Testo estratto:
La politica nella prima meta’ del novecento e in parte anche dopo, era stata importante. Era entrata nelle case, con i morti, le bombe e con il sangue. E tutto cio’ per le assurde ambizioni espansionistiche di pochi. Durante la seconda guerra mondiale morirono 50 milioni di persone e 6 milioni di ebrei.
Le masse si lasciano guidare dai leader senza spirito critico.
Oggi i leader cosa propongono?
A me sembra che i programmi oggi siano tutti sia uguali. Abbassare le tasse (solo in fase elettorale), rinnovare  il paese (si, ma come e in che senso?), dare priorita’ al lavoro (come?), rilanciare l’economia (di nuovo, come?).
In sostanza sono questi i contenuti di destra e sinistra. Anche se nessuno spiega come questi obiettivi si dovrebbero raggiungere.  Non c’e’ chiarezza.
La chiarezza e’ per gli intelligenti, quelli che sanno quanto fa due piu’ due, e che se gli dici cinque come oggi accade, si accorgono che c’e’ qualcosa che non va. Invece la societa’ oggi non ha bisogno di chiarezza perche’ la chiarezza fa male, fa pensare, fa diventare responsabili e fa fare delle scelte.
Fare delle scelte e’ difficile. E’ meglio delegare all’altro le decisioni importanti. Lasciarsi guidare per poi gridargli addosso che e’ colpa sua se le cose non vanno come dovrebbero.
Siamo la societa’ dei manifesti e delle pubblicita’. La societa’ delle veline in parlamento e in televisione. La societa’ dei grandi titoli e dei grossi sprechi. La societa’ dell’effimero e dei bamboccioni anche ad 80 anni.
 Nel 1944  cinquantuno persone furono impiccate dai tedeschi per rappresaglia alle scale del conservatorio di musica Tartini, in via Ghega a Trieste. Lo seppi dai racconti di mia nonna che era li e vide. Quella era la politica del Fuhrer. Una politica della guerra mossa da ambizioni personali, che poi diventarono nazionali e di un popolo intero, in un’ottusita’ di massa che e’ difficile capire e giustificare.
La massa deve essere guidata. Come e’ guidata la massa di gnu, che si vedono nei documentari, quando devono attraversare un fiume nella savana. All’inizio di fronte al fiume, la mandria composta da migliaia di esemplari si ferma, e’ tentennante, terrorizzata. Li davanti c’e’ la corrente impetuosa, l’acqua infestata dai coccodrilli, l’ignoto, ma basta che ci sia uno gnu piu’ temerario a fare strada ed ecco che tutto si sblocca e a centinaia iniziano a lanciarsi all’impazzata nell’attraversamento. Molti moriranno nell’impresa, anche calpestati dai loro compagni.

Materiale fornito:
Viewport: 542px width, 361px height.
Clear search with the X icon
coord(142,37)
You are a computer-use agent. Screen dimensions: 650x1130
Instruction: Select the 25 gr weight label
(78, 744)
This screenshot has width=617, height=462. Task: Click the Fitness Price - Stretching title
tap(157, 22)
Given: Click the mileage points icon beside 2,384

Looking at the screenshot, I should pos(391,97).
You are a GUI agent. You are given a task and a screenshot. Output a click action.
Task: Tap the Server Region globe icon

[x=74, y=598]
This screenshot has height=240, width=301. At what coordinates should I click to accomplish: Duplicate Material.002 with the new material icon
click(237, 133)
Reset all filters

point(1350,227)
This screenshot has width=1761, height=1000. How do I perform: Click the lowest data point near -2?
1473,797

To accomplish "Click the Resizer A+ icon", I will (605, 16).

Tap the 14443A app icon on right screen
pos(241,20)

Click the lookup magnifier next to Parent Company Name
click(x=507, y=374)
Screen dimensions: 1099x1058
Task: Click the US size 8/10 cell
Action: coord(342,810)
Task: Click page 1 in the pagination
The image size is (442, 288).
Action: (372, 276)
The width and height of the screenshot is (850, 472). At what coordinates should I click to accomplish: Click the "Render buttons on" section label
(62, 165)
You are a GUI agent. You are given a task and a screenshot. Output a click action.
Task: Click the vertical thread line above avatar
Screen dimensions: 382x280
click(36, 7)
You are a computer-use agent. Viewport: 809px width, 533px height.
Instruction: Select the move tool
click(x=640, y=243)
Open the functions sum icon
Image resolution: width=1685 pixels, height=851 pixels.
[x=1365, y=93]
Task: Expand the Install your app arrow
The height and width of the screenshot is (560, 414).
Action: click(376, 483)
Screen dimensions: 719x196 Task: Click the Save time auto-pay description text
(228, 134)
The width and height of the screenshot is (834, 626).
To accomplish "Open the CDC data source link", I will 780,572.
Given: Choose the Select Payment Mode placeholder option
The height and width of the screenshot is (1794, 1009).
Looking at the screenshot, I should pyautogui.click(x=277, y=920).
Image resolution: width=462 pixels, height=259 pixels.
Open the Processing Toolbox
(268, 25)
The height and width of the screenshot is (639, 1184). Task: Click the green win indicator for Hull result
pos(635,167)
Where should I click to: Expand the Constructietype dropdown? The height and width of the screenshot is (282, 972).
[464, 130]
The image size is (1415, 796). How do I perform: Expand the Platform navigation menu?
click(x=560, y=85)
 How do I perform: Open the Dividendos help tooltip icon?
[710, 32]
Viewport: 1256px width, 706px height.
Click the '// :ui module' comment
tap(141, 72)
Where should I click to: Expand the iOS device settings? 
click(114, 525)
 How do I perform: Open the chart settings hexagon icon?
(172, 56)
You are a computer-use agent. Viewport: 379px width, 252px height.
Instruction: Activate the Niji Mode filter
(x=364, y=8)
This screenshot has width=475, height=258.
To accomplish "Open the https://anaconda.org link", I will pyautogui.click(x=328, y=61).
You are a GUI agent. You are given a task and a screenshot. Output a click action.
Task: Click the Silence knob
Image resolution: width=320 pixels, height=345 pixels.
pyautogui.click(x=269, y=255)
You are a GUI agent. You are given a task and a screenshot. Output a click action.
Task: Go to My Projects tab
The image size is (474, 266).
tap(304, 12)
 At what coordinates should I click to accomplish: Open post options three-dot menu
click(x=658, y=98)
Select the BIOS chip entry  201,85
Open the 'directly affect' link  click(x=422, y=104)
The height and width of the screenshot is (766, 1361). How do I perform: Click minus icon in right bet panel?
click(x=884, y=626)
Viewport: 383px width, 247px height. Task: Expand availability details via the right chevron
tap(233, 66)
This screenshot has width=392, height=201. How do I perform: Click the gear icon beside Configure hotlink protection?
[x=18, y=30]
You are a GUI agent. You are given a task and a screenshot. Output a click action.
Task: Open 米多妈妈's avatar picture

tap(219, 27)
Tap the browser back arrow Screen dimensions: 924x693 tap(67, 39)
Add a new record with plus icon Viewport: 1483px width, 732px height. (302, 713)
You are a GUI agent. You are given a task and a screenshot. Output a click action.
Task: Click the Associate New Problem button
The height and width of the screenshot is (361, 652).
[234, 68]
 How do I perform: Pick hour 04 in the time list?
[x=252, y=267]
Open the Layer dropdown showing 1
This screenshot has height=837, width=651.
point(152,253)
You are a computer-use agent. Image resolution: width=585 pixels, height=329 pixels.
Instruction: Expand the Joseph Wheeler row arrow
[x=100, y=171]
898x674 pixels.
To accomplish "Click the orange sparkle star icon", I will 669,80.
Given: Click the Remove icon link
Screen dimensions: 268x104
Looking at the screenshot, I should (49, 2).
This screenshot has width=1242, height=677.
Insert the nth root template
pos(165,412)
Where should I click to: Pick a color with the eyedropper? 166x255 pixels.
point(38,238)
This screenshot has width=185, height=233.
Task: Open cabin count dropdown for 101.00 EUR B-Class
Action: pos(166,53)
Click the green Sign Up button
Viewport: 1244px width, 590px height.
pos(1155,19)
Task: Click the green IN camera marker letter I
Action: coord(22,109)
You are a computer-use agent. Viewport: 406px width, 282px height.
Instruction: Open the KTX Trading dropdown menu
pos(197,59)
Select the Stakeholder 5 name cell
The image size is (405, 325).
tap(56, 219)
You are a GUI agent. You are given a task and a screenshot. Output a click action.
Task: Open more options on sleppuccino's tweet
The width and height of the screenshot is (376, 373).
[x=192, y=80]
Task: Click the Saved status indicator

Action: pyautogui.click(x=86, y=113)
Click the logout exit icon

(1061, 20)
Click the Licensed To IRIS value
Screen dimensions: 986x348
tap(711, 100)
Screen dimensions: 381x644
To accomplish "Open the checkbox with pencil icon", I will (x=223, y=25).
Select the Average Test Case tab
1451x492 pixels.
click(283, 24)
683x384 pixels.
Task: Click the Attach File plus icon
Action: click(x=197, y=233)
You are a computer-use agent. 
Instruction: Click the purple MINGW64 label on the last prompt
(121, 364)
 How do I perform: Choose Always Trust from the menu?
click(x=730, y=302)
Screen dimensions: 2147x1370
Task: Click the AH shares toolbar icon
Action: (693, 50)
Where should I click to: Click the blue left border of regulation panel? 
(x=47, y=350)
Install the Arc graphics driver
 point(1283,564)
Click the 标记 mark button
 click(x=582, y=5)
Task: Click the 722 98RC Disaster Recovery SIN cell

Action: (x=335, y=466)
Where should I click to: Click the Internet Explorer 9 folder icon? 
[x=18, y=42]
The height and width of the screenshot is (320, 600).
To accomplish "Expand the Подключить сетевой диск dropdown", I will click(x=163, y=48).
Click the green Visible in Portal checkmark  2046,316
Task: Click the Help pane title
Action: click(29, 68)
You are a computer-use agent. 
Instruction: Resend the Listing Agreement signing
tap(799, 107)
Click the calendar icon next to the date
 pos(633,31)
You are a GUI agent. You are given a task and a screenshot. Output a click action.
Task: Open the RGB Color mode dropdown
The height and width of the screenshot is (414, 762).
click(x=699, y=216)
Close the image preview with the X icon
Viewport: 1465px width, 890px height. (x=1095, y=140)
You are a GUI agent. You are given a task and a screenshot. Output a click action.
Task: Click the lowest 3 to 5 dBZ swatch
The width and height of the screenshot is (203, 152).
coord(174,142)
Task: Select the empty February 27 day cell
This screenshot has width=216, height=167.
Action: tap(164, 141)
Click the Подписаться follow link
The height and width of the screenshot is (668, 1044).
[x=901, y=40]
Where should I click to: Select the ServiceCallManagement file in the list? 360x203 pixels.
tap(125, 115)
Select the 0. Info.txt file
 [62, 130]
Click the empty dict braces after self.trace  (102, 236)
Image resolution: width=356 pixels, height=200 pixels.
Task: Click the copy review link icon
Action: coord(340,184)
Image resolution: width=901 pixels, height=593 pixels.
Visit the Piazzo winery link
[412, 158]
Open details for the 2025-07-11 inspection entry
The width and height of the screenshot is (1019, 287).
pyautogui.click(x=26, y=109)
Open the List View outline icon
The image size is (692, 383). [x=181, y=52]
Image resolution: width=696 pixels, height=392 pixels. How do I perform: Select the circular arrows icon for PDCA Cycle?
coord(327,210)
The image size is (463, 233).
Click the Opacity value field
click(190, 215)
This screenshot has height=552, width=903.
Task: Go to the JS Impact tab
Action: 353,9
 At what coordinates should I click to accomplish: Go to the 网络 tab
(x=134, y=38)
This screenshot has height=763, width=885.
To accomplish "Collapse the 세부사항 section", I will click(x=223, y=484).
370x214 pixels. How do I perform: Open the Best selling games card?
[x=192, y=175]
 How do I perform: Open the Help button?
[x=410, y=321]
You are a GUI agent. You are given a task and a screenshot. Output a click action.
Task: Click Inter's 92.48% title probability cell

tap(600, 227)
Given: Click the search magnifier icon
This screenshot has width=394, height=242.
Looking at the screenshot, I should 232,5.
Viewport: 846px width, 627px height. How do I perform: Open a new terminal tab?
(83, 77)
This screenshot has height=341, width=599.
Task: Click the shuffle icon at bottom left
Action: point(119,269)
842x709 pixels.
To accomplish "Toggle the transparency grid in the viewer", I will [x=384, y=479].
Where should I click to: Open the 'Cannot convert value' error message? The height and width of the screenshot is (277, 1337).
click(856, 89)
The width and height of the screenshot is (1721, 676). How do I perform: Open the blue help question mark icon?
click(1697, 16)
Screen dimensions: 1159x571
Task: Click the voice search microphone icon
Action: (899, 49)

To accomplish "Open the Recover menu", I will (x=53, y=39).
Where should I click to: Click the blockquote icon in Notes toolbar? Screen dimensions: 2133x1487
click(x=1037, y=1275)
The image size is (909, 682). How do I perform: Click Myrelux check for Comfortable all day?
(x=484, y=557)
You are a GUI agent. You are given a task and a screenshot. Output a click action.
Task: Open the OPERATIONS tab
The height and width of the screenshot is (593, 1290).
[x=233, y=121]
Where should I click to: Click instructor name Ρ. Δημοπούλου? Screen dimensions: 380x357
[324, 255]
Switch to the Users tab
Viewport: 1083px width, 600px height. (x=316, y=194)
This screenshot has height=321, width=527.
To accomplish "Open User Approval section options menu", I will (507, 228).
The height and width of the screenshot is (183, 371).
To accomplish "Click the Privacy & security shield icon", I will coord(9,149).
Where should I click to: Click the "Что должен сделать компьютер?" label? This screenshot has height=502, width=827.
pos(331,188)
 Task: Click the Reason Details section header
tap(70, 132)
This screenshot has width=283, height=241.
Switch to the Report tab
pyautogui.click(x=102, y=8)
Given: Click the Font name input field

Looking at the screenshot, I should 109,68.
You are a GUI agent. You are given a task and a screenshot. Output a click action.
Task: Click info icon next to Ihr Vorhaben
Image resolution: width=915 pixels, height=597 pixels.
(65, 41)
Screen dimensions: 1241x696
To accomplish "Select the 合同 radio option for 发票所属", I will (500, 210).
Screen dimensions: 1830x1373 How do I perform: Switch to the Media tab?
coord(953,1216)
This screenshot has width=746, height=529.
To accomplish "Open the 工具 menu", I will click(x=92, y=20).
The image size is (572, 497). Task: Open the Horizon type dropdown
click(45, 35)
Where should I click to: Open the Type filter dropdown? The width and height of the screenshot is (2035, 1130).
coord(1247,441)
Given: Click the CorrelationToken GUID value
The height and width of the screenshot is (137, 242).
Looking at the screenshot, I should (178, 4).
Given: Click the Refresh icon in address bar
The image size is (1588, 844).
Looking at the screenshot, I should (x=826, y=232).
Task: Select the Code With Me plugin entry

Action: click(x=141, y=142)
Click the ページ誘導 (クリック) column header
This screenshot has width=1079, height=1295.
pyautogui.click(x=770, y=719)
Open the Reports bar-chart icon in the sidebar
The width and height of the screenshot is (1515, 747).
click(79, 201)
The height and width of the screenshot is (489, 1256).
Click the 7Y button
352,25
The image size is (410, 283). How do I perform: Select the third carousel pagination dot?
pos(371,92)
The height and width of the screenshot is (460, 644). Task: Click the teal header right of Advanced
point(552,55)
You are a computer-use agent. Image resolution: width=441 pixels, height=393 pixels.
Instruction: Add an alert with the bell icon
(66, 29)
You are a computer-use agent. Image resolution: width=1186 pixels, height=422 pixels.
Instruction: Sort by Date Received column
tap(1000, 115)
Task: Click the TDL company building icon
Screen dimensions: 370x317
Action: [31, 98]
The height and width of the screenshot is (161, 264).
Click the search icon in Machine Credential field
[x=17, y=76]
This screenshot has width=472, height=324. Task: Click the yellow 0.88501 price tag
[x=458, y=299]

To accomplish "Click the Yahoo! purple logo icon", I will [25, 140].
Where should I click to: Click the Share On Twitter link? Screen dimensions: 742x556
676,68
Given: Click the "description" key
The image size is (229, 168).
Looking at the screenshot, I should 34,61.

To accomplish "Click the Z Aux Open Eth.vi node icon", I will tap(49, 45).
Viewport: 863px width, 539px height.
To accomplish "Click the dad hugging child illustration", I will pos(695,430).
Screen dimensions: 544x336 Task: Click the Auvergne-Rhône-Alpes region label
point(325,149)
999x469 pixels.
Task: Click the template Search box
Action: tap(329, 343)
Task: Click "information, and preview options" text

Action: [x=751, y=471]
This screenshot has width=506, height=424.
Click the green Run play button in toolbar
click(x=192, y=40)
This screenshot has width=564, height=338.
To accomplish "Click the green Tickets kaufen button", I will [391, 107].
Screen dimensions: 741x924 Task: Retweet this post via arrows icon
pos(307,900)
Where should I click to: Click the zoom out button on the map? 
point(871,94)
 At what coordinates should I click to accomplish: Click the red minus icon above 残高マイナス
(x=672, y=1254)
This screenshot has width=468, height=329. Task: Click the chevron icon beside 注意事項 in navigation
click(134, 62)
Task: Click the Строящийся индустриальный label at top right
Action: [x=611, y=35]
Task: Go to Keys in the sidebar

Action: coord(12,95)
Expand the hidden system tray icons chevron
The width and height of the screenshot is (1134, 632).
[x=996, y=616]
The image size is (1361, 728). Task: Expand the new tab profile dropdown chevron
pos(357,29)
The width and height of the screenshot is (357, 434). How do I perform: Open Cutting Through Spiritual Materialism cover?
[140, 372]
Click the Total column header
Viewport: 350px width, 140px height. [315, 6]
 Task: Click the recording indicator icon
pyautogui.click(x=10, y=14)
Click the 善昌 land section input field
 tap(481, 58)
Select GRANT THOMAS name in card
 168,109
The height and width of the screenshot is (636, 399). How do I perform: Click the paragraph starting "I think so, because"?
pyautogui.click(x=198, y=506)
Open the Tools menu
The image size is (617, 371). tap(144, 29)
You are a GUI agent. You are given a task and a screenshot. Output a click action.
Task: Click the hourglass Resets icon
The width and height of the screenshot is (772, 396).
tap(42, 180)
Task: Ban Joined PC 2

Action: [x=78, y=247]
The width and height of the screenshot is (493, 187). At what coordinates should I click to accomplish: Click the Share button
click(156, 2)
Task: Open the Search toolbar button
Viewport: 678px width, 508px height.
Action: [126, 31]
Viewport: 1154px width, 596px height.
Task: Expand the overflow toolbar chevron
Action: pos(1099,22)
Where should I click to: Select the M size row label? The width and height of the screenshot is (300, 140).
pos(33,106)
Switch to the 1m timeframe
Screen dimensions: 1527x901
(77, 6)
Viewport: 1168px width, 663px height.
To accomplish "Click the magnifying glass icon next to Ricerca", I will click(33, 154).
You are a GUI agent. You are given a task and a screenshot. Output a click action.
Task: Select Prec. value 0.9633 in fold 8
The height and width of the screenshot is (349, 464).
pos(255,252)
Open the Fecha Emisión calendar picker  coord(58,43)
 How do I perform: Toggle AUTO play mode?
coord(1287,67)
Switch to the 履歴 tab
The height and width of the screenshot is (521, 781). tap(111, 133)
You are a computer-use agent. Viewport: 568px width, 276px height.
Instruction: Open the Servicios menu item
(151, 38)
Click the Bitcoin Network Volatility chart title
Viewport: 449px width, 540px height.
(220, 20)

Consegna:
Estrai dal testo sulla politica e le masse il passo che va da "A me sembra" a "Non c’e’ chiarezza.", senza cambiare nulla.

Soluzione:
A me sembra che i programmi oggi siano tutti sia uguali. Abbassare le tasse (solo in fase elettorale), rinnovare  il paese (si, ma come e in che senso?), dare priorita’ al lavoro (come?), rilanciare l’economia (di nuovo, come?).
In sostanza sono questi i contenuti di destra e sinistra. Anche se nessuno spiega come questi obiettivi si dovrebbero raggiungere.  Non c’e’ chiarezza.